§ Work to be completed:
Only one stretch of the data is wanted: the line containing "Februar 2020 (788, 2031)", the line containing "Juli 2024 (504, 2099)", and every line between them, copied exactly.

Top of Material for the task

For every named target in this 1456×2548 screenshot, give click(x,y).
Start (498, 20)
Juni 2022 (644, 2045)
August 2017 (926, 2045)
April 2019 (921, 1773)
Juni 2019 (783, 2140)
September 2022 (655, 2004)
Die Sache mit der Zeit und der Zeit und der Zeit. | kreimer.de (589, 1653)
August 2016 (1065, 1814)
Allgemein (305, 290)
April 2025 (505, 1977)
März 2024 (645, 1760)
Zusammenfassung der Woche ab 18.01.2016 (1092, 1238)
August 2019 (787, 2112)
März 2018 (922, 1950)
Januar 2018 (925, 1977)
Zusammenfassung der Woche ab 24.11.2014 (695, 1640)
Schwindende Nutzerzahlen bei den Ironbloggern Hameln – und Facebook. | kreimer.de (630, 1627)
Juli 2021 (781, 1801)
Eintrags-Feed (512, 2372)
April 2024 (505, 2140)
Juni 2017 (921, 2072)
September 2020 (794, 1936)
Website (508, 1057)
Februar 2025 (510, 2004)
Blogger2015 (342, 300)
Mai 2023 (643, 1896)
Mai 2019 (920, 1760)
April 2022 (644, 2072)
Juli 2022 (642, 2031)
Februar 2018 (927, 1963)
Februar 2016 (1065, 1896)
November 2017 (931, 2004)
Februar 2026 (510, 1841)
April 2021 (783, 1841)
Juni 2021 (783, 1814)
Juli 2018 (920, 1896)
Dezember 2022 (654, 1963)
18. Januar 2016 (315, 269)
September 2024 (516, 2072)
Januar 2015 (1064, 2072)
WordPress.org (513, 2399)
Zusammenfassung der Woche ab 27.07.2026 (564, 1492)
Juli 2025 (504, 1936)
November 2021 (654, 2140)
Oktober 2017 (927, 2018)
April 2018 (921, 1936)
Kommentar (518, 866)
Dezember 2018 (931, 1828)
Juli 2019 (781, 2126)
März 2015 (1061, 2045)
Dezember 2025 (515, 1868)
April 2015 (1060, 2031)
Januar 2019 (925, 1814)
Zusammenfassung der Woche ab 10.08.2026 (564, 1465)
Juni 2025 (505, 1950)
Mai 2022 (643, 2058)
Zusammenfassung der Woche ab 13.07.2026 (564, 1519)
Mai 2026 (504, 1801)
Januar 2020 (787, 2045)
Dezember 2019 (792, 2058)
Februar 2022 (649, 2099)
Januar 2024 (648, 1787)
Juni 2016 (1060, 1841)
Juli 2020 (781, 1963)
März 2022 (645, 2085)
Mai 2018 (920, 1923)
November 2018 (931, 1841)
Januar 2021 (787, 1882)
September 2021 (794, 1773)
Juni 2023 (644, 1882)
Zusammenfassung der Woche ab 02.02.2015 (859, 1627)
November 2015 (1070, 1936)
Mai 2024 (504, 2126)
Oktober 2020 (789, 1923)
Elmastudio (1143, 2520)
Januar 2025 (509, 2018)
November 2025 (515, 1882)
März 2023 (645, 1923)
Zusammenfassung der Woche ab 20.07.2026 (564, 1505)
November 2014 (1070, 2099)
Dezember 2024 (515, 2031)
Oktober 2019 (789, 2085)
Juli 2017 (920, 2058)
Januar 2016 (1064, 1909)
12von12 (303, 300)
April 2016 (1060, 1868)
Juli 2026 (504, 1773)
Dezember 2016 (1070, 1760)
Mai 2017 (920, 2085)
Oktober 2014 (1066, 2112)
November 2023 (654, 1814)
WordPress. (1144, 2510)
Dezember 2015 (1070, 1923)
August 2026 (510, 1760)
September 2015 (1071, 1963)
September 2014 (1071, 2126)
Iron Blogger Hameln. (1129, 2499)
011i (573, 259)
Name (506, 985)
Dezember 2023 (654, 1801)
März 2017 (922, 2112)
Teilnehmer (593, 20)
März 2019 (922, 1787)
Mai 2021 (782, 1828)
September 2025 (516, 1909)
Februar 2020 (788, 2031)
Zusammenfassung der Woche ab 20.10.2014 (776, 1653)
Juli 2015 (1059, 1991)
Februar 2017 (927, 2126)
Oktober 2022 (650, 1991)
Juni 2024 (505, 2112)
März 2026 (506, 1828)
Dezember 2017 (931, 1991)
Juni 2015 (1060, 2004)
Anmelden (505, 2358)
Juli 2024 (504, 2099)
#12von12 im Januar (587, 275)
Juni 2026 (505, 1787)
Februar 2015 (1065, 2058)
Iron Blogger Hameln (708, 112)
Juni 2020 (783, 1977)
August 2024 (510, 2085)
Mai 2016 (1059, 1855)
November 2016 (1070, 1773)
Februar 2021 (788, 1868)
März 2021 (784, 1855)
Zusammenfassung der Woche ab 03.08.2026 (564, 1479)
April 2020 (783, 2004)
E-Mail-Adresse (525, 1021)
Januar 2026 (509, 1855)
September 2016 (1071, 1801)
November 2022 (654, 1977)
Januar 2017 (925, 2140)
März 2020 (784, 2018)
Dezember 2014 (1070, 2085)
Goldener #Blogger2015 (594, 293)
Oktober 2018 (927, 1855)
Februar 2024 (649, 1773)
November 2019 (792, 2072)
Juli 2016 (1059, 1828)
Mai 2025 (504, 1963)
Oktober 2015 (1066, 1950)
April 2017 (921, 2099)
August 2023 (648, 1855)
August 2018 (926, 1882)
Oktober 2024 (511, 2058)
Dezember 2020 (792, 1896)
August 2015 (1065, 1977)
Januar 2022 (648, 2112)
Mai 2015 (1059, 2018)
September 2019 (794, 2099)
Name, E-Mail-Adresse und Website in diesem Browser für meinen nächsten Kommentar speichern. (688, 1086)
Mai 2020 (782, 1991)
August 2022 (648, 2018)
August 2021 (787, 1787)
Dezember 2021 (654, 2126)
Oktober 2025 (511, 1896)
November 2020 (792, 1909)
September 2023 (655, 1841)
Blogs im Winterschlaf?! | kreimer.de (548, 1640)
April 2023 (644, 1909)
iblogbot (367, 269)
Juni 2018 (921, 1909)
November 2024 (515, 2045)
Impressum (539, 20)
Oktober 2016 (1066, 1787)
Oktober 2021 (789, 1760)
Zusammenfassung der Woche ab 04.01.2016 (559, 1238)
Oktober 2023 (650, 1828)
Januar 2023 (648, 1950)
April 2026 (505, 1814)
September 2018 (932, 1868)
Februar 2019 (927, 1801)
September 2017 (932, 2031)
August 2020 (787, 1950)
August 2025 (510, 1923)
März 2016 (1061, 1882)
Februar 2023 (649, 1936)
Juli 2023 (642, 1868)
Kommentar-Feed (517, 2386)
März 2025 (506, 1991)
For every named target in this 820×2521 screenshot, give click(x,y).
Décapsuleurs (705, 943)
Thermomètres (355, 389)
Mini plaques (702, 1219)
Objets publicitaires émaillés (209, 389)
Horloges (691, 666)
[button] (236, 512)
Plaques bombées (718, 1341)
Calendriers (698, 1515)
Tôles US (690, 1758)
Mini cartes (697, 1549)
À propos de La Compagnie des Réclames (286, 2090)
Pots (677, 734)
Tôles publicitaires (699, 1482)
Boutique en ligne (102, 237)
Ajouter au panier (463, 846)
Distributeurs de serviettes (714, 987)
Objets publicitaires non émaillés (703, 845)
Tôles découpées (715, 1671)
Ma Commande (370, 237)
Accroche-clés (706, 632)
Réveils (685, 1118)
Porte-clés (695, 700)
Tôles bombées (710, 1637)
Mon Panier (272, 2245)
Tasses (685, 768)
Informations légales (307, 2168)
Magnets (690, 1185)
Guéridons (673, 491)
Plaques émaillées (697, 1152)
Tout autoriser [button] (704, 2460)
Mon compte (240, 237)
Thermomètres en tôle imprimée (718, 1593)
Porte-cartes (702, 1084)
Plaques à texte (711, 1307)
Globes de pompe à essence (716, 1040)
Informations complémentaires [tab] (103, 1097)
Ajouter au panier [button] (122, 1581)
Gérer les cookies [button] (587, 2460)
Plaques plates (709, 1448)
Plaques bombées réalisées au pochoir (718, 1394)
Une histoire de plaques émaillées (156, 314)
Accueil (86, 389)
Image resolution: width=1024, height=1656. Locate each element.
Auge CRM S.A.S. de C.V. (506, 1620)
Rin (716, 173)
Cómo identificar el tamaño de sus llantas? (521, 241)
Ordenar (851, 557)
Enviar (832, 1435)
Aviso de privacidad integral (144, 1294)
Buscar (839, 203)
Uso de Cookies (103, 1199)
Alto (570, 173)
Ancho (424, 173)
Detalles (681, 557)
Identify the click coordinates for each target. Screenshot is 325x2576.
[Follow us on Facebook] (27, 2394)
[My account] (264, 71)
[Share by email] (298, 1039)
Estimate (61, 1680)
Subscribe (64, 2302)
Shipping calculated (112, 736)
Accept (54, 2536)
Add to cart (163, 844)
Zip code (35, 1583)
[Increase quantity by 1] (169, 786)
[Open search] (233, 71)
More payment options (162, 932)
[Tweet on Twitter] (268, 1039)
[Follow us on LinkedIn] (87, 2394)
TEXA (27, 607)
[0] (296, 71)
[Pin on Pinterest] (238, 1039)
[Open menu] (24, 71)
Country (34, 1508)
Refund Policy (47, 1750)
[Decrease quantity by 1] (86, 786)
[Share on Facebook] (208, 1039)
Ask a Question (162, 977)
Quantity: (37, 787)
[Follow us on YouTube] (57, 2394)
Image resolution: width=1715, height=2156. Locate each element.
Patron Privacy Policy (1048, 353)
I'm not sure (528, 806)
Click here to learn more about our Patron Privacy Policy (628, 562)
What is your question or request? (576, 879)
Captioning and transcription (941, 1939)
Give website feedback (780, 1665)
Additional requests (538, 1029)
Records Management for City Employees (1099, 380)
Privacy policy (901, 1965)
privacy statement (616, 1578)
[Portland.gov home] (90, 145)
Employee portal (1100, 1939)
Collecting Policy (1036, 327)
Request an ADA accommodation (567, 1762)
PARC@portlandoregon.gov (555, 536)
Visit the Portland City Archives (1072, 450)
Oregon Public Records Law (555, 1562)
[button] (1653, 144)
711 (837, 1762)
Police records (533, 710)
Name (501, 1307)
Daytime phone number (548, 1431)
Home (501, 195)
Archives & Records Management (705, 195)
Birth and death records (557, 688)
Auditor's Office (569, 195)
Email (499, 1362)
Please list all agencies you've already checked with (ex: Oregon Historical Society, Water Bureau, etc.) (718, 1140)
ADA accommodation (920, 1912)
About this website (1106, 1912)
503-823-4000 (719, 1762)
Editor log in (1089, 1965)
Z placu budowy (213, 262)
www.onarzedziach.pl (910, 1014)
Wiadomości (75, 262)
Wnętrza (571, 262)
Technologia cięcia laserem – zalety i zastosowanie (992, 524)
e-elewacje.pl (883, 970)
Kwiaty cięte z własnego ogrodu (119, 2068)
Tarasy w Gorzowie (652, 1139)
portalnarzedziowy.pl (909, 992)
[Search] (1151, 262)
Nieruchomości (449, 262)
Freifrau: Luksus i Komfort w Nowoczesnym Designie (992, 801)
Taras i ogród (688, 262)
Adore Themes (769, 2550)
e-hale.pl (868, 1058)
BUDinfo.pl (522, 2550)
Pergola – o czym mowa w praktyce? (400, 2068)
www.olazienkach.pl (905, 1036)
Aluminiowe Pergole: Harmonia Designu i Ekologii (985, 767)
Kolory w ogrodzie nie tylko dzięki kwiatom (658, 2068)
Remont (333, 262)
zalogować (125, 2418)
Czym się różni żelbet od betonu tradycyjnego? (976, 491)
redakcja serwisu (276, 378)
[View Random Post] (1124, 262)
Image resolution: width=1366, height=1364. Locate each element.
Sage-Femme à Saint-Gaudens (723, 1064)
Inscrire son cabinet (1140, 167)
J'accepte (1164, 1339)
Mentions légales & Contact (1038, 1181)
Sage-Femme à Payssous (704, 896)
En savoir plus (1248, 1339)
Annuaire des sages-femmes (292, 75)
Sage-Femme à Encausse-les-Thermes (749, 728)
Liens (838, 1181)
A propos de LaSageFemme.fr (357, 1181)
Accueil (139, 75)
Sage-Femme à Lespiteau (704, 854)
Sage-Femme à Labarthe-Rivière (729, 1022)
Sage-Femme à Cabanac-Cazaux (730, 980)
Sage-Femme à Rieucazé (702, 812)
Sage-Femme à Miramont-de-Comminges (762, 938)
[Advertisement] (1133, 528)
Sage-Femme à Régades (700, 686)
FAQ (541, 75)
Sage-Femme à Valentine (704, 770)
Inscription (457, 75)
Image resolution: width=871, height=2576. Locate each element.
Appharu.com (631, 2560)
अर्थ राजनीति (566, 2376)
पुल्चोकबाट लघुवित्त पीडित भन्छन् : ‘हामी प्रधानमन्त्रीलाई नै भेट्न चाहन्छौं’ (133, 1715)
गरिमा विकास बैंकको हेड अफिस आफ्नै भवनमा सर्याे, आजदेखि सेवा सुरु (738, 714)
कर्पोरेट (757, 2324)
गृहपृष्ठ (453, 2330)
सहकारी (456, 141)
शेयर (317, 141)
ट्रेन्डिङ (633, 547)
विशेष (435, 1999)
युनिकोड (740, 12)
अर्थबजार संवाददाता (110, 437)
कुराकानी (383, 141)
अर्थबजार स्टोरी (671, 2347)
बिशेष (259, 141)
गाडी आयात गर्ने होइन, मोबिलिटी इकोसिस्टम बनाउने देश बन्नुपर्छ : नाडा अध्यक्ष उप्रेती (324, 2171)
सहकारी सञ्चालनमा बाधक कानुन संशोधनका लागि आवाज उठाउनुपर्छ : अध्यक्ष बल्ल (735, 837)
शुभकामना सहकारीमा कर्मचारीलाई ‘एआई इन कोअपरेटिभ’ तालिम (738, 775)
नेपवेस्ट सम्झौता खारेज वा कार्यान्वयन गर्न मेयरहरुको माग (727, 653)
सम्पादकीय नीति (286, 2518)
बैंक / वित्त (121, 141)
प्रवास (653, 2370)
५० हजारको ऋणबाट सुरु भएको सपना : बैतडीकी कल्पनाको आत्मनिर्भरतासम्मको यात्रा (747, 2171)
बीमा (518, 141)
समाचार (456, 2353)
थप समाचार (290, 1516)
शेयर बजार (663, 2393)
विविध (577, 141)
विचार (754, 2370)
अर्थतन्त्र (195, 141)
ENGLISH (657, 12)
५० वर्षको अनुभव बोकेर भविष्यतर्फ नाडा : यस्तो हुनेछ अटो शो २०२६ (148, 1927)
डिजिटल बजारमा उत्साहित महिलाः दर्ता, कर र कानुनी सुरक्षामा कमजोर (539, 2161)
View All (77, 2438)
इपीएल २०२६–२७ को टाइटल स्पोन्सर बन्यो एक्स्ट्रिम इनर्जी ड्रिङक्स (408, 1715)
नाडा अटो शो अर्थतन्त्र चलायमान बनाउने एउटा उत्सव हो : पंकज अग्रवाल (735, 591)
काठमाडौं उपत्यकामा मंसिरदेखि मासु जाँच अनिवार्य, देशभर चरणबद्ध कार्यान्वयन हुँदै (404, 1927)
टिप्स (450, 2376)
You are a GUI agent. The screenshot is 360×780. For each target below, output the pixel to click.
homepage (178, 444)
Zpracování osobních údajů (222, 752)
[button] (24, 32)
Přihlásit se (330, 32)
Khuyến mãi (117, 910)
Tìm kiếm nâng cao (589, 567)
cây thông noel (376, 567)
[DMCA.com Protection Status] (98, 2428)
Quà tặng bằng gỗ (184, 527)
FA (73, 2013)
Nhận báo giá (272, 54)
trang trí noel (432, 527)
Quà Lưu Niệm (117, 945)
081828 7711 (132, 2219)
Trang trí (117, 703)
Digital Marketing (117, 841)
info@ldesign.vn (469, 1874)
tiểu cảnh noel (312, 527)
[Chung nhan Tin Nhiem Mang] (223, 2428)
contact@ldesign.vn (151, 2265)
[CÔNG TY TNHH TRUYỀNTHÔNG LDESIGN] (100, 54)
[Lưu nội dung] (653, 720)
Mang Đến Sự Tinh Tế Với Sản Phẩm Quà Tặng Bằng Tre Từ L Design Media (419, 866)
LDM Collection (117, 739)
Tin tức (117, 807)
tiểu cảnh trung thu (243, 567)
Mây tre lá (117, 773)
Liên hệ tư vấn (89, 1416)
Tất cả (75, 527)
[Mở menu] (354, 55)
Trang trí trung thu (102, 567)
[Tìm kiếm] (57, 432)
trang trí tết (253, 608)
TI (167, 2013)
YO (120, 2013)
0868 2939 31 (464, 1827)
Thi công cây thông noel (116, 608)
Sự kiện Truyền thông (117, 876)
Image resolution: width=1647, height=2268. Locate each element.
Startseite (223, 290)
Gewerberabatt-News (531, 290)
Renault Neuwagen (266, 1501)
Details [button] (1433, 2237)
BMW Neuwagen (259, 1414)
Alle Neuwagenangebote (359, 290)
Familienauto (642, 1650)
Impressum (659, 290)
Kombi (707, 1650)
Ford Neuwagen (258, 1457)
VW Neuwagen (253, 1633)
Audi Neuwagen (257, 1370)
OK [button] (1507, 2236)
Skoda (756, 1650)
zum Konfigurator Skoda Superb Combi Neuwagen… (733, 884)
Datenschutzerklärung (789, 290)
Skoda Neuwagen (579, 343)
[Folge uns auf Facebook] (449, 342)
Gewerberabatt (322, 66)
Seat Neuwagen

Bottom of Material for the task

§ Problem solution:
Februar 2020 (788, 2031)
Zusammenfassung der Woche ab 20.10.2014 (776, 1653)
Juli 2015 (1059, 1991)
Februar 2017 (927, 2126)
Oktober 2022 (650, 1991)
Juni 2024 (505, 2112)
März 2026 (506, 1828)
Dezember 2017 (931, 1991)
Juni 2015 (1060, 2004)
Anmelden (505, 2358)
Juli 2024 (504, 2099)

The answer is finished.